Date: 21 Jul 2010 08:33:04
Message: <4c46e8ff@news.povray.org>
Patrick Elliott <sel### [at] npgcablecom> wrote:
> In fact, this may be more correct than one might think. There is at 
> least one alternative theory about "black holes", which Hawkings is the 
> one suggesting, which suggests that the concept of singularity is itself 
> flawed.

  I assume that the opposition some astrophysicist have against singularities
stems from the fact that the equations of relativity fail there (in simple
terms, you get a division by zero, which thus tells you nothing). In other
words, the theory of relativity predicts the existence of a phenomenon which
it cannot formulate. Something else would then be needed to formulate the
physics of a singularity.

  That something might not even exist. Some physicists hence conjecture
that perhaps it's the singularities which do not exist, even though the
relativistic equations predict them. Maybe the known laws of physics change
somehow when space bends enough.

> Basically, you can't form one, you can only get increasingly 
> larger, hotter, objects, which, due to their gravitation, merely "look 
> like" a singularity.

  There would have to be an unknown phenomenon of physics which would stop
matter and energy from collapsing into a singularity. No such phenomenon
has been observed nor probably even plausibly conjectured.

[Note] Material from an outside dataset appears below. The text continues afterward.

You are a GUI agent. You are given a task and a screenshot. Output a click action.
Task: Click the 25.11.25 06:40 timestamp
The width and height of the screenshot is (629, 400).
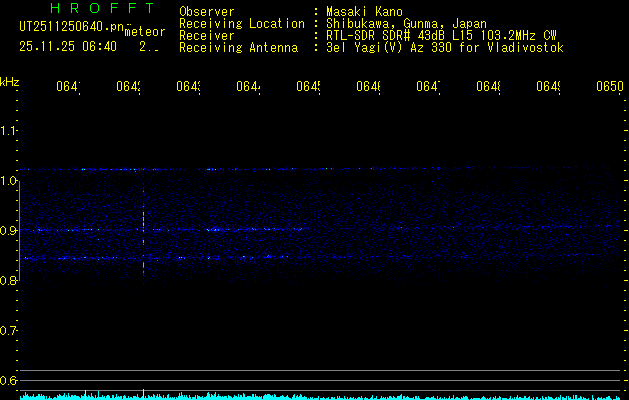click(68, 46)
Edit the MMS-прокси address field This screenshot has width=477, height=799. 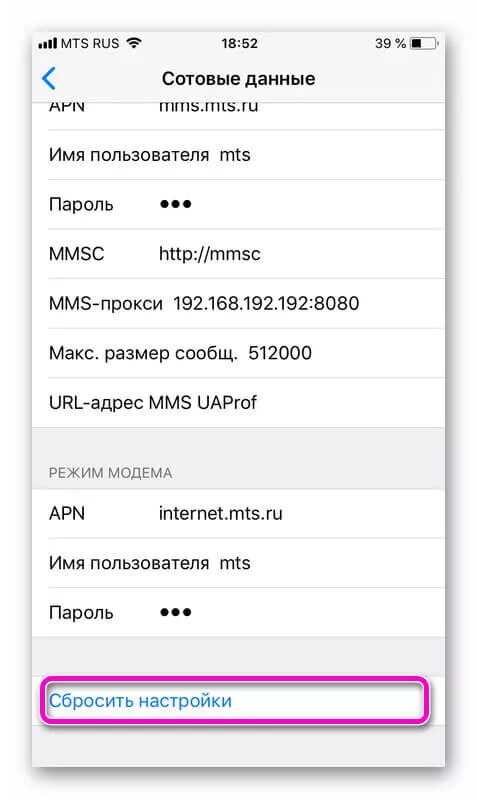click(x=238, y=303)
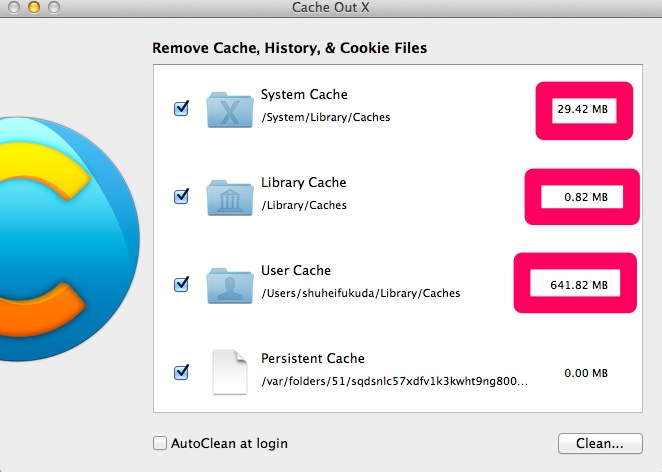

> Worst thing about this problem is that, even the fact that it took us 
> until now to see that far means that things that are beyond a certain 
> distance are not lost in the wash of the speed barrier, which would have 
> been visible a few thousand years ago, and more lost to it from tens of 
> thousands, and more from millions, etc. We can never, from our position, 
> short of finding a way past the limit of the speed of light, ever *see* 
> any of those things, and given long enough, assuming the sun somehow 
> survived that long, or our species did, by moving around elsewhere, 
> those descendants would look up and go, "Obviously all that stuff about 
> constellations they once wrote is nonsense, nothing is visible past this 
> single galaxy."

  Constellations have nothing to do with other galaxies.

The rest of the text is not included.